Indices and timestamps for the onsets.

Return type:

tuple of np.array

timewizard.perievent.chunk_events(event_times, block_min_spacing, *args, kind='onsets')[source]

Return only the event times (and corresponding vals) that are more than block_min_spacing apart.

Parameters:
  • event_times (np.array of shape (M,)) – Vector of event times.

  • block_min_spacing (int) – Minimum time difference between two events.

  • *args (np.arrays of shape (M,)) – Other arrays that will be chunked in the same way as onset_times.

  • kind (str, default="onsets") – Specifies if we’re working with “onsets” or “offsets”.

Returns:

Filtered onset times that are more than block_min_spacing apart.

Return type:

np.array

timewizard.perievent.event_epochs(data_train, data_timestamps, mode='raw', block_min_spacing=None)[source]

Quantifies characteristics (onset, offset, duration, value) of event epochs in a boolean timeseries.

Parameters:

data_trainnp.array of shape (N,)

Boolean or integer time series representing the presence (1/True) or absence (0/False) of events.

data_timestampsnp.array of shape (N,)

Timestamps corresponding to the data_train.

modestr, optional (default = “raw”)

Specifies the event quantification mode: - “raw”: Extracts all onsets and offsets as they occur. - “initial_onset”: Consolidates events that are spaced closer than block_min_spacing.

block_min_spacingfloat, optional

Minimum spacing between event epochs.
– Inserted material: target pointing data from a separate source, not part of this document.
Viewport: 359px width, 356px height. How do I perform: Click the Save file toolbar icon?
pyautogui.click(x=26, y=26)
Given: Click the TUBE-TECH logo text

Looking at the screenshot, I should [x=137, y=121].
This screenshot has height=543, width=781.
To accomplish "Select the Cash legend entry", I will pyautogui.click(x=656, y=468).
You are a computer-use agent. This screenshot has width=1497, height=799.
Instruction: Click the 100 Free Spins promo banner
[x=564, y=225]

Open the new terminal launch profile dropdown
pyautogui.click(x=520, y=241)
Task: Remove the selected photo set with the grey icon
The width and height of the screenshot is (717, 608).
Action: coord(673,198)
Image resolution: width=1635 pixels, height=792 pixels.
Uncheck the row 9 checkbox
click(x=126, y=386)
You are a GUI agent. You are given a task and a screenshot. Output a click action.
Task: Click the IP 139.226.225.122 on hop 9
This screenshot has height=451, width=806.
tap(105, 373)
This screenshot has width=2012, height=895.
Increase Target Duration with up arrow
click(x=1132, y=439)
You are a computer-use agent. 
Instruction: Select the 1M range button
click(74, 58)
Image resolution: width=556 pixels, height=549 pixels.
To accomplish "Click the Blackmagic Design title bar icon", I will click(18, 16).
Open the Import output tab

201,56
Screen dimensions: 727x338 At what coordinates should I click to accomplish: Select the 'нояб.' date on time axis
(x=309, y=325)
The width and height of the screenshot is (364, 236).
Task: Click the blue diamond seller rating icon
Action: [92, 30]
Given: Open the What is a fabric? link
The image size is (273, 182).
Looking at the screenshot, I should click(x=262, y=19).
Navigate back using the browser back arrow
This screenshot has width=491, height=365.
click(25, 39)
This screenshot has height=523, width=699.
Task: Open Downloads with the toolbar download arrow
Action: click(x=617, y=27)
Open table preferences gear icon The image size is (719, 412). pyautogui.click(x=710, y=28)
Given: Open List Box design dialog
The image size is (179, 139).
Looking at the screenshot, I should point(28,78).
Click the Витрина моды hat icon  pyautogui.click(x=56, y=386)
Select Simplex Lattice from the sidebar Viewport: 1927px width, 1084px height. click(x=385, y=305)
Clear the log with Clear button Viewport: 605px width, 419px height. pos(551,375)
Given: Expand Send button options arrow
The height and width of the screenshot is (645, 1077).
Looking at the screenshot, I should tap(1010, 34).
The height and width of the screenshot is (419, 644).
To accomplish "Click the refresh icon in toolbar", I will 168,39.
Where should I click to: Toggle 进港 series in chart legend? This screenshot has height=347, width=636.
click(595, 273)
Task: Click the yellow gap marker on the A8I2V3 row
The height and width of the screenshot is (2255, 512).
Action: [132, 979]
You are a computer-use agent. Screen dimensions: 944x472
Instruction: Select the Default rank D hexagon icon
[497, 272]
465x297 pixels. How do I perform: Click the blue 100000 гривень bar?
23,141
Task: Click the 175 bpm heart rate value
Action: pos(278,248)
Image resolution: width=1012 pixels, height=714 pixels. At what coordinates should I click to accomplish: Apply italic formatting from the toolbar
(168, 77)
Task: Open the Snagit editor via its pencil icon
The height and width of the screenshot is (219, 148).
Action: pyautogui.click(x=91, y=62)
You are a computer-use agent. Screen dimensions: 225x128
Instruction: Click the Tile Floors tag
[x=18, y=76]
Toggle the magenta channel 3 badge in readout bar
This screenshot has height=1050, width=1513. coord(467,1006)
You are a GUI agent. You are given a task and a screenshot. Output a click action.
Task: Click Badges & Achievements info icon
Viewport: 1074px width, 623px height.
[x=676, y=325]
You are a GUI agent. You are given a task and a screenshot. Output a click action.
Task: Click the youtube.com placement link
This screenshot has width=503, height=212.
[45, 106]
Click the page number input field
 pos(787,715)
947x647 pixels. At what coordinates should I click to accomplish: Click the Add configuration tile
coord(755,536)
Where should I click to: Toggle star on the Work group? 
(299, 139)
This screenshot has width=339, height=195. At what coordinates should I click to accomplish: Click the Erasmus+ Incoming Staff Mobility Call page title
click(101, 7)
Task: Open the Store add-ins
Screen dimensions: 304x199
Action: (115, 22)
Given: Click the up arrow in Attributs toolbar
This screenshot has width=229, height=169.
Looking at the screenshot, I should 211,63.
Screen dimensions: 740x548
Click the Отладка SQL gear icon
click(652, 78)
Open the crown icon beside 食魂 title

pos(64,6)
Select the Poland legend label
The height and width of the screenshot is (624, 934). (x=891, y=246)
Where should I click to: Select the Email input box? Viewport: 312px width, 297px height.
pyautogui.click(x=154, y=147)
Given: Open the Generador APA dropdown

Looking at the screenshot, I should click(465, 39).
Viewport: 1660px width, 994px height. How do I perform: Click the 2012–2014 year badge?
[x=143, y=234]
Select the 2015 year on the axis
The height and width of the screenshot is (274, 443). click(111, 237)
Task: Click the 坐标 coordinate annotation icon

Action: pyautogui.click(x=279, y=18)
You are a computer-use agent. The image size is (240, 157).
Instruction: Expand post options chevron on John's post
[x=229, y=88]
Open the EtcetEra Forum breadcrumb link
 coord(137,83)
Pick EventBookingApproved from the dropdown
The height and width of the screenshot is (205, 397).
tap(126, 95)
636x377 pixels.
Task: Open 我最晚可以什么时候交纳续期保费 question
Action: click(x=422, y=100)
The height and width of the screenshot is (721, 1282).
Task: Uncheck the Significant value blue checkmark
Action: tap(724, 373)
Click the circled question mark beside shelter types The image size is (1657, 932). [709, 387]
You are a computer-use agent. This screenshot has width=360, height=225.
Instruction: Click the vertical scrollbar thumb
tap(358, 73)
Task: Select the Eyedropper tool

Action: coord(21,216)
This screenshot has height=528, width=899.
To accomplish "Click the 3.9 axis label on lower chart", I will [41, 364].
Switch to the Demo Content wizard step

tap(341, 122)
Only relevant if mode is “initial_onset”.

Returns:

dfpd.DataFrame of len N

DataFrame containing the following columns: - ‘onset_index’: Index of event onset in data_train. - ‘onset_time’: Timestamp of event onset. - ‘offset_index’: Index of event offset in data_train. - ‘offset_time’: Timestamp of event offset. - ‘duration’: Duration of the event. - ‘value’: Value of the event at the onset (usually 1 for boolean series).

Raises:

ValueError, TypeError, AssertionError

Various input checks to ensure data integrity.

timewizard.perievent.map_values(data_timestamps, data_vals, event_timestamps, interpolate=False)[source]

Map values of data to event times. If interpolating, thin wrapper around scipy’s interp1d.

Parameters:
  • data_timestamps (array of shape (N,...)) – Timestamps of the data. Must be sorted along the time (0th) axis!

  • data_vals (array of shape (N,...)) – The data corresponding to the timestamps.

  • event_timestamps (array of shape (M,)) – Times to which to align the data. The output will be sorted in the same order as event_timestamps.

  • interpolate (bool, default=False) – If False, use the value at the nearest timestamp. If True, use interp1d to interpolate between timestamps.

Returns:

vals – The signal value at each event time.

Return type:

array of shape (M, …)

Raises:

ValueError: – If size of data_timestamps and data_vals don’t match.